Ollie Willis, 65, brought two of her teenage grandchildren along to a cookout in Roxbury Saturday afternoon. She wanted them to visit the booth where city workers were signing up kids for summer camps and jobs.
“I want to keep them off the street, keep them from getting into trouble or getting into drugs,” she said. “There's a lot of violence around here.”
Roxbury has seen a steep increase in violent crime this year. By late June of last year, District B-2 — which includes Roxbury and part of Dorchester — had seen six homicides, said Officer Catherine Shea. This year, there have been 12.
On Friday evening, a 19-year-old man was shot on Fenno Street and Walnut Avenue, just a block or so away from where the cookout was held. He survived, and police have apprehended two suspects.
Saturday’s cookout was the fourth in a series of events meant to connect children to summer opportunities to prevent neighborhood violence. Throughout the day, city officials and volunteers knocked on about 250 doors, manned the booth, and talked to residents of the Warren Gardens housing cooperative, encouraging them to keep their children occupied.
Earlier in June, similar events were held at the St. Joseph’s and Charlame I and II housing cooperatives in Roxbury, where 67 young people signed up to receive applications for summer camps and jobs.

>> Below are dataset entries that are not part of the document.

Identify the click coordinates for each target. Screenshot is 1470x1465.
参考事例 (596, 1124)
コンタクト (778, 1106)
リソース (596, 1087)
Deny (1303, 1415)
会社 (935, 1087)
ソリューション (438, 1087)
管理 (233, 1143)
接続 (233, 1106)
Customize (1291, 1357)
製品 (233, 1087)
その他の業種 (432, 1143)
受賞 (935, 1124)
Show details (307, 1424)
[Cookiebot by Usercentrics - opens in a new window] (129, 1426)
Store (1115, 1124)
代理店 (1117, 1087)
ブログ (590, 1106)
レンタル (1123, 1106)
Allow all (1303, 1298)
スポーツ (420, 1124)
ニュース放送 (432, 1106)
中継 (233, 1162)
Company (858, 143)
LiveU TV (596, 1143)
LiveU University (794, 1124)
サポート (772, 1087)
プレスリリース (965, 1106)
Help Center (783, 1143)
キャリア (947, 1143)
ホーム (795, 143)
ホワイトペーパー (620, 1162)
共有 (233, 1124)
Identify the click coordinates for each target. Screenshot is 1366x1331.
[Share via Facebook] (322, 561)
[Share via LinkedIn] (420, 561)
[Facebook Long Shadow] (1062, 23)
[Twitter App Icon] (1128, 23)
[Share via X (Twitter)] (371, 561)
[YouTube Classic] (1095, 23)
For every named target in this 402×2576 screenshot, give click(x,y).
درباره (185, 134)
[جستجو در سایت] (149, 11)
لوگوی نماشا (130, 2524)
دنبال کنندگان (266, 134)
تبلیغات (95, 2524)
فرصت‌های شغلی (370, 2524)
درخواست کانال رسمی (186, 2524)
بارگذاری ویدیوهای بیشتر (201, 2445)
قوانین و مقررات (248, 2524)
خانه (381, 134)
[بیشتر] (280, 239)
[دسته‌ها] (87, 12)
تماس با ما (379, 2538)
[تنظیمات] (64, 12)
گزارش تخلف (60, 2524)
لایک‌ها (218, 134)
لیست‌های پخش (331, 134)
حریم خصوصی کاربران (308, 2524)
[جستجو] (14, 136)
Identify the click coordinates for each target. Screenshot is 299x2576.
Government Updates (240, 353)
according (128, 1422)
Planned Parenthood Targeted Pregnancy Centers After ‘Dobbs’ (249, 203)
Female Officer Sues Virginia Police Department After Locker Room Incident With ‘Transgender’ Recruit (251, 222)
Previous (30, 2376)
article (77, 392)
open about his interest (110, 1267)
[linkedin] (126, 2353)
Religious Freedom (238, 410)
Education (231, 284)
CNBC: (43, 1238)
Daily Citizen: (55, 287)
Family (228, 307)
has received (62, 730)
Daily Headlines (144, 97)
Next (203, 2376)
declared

A few dozen Warren Gardens residents came to the cookout; they said they wanted their children to do something productive for the summer — and to stay off the streets, which they said have become increasingly dangerous.
Christina Campbell, 43, who recently moved to Roxbury from Connecticut, signed up her 13-year-old son for camp to give his summer some structure.
“I don’t want him bored and doing silly things on the street,” she said. “You know what they say, idle time is the devil’s playground.”
Youngsters who spend their summers at camp or in a job are connected with mentors and learn skills — like cooperation, problem-solving, and sportsmanship — which equip them for success, said Barbara Ferrer, executive director of the Boston Public Health Commission. They also tend to be better prepared for the next academic year, she said.
The door-knocking and cookouts also help the city gauge neighborhood needs one-on-one, said Mayor Thomas M. Menino, who stopped by in the early afternoon. He expressed hope that keeping young people busy would ultimately curb crime. The police cannot do it alone, he said.
Dot Joyce, a spokewoman for Menino who joined in on the door knocking Saturday morning, said people seemed grateful to talk to city officials about their fears and concerns, especially after Friday’s shooting.
“After an incident like that, people want someone to talk to,” she said. “One woman was so happy just to talk to us. We didn’t walk away or leave them without anyone.”
On Monday, state and city officials will meet at the Shelburne Community Center in Roxbury to announce more initiatives to prevent gun violence and ask community leaders and residents for additional input.
The meeting will be attended by Ferrer and, among others, State Representatives Carlos Henriquez and Russell Holmes, and Boston Police Chief Daniel Linskey.
Earlier Saturday morning, Naomi Crumb, a Warren Gardens resident, knocked on about a dozen doors as a volunteer.
She said she hoped all parents and their children in the complex would see that summer opportunities really do exist.
“This is a very peaceful, clean area, and a good place to raise children,” she said. “I just wish the violence would stop.”